Before you respond, you might want to think of this one, Proverbs 26: 11, "As a dog returns to his own vomit, so a fool repeats his folly." I can do this all day. In fact, if you want to join me, you can come on my radio program this afternoon. I have someone scheduled for the 3 pm time slot, so you'll have to call in during the first hour. I'm bringing my Bible."

Ouch! Can this get any better?

Salvaggio and Vegas: is mud wrestling next?

Some of the best political theater in town these days involves pastor-high school district board member Chad Vegas (pictured) versus Mark Salvaggio, the longtime city councilman who retired a few years back. It started when they went after each other, via long strings of email, over state Sen. Roy Ashburn's decision to vote with the Democrats to break the logjam and pass the state budget. (for the record Salvaggio found Ashburn's vote courageous while Vegas labeled him something akin to a modern-day Judas. The vitriol was searing, and one email triggered a response and on and on. So now they're at it again, this time with Salvaggio posting a long email (with me copied in) calling out Vegas for not voting to extend Cobra health benefits to four high school teachers. That got the attention of Californian columnist Lois Henry (read her column here. ) Here's an excerpt from Salvaggio's latest salvo:

"I read Lois Henry's recent column. She called you petty, harsh, snake-belly mean, and unable to look upon a personnel matter before the Board on a human level. Henry was right. I would add this: you are a Christian, a Christian pastor at that. Where is the love of Christ in your heart? Saying "That's neither here or there to me" shows a huge lack of compassion, compassion our Lord and Savior Jesus Christ demonstrated and imparted to us as believers. You said, " I'm not going to contribute to over-inflating the size of government." Does that mean you are going to vote against the federal stimulus money the Kern High School District may receive in the near future, or any other federal funding augmentation?"

Stay tuned. You know there's more to come.

Thursday, March 12, 2009

Rep. Kevin McCarthy: "my view from The Hill"

Our own Rep. Kevin McCarthy is in the midst of the battle over the future of our country in Washington. So thought it would be a good idea to let Kevin give us a periodic update - weekly, I hope - of what's on his mind. His report in his own words:

"Thanks for the opportunity to send updates about what is happening on Capitol Hill and in our community. This week, the number one agenda item is revitalizing our economy. That is why two issues are a major focus of debate - (1) federal budget and (2) card check.

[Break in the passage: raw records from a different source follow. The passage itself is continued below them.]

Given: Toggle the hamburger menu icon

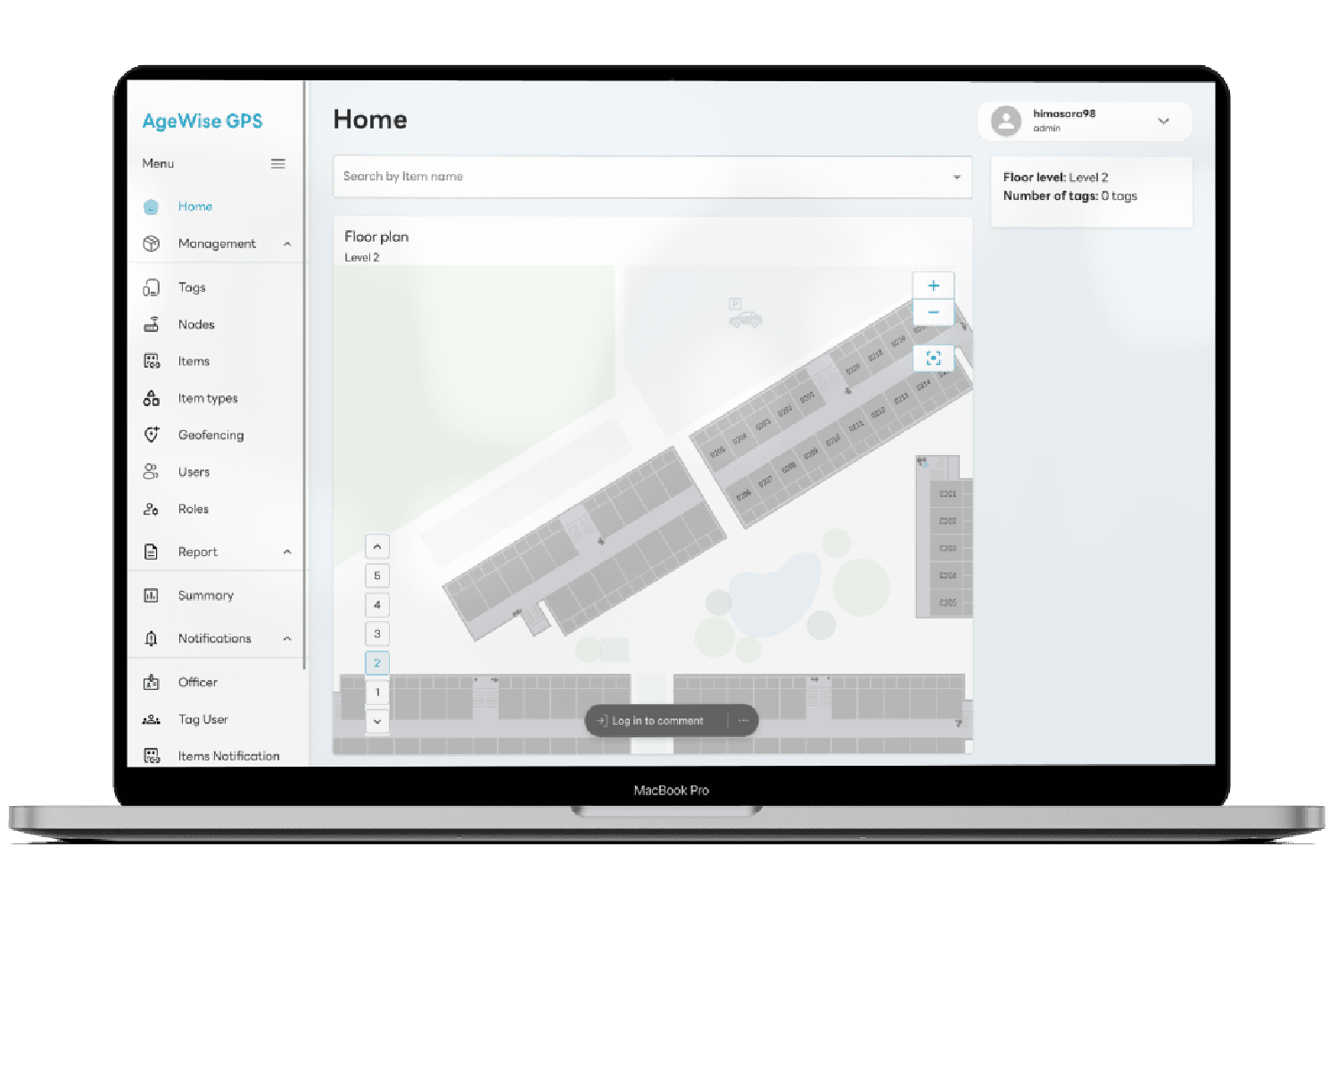Looking at the screenshot, I should pyautogui.click(x=278, y=163).
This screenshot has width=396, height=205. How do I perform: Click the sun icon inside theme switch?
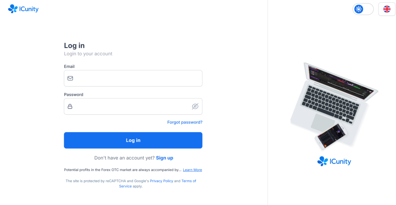click(359, 9)
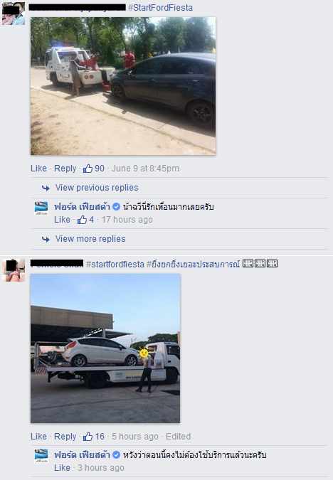333x480 pixels.
Task: Expand View previous replies
Action: pos(97,188)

(1) Federal Budget - unfortunately, the budget will take over three trillion dollars of taxes, new spending, and borrowing that will have to be paid for by our children's generation. We need to focus on productivity and job creation. How do we produce more and create jobs when Washington just takes more and borrows more?

(2) Card check - as our country works to address our economic challenges, the Congressional Democratic Leadership is proposing to take away a workers right to a secret ballot. This policy could result in more job losses. I support a workers right to a secret ballot.

Three other issues we must address are:

(1) Helping America ’s small businesses and the economy - small business create 70 percent of the jobs in our country. They can drive our economic recovery. Higher taxes and additional obstacles are not the way to fix our current economic problems.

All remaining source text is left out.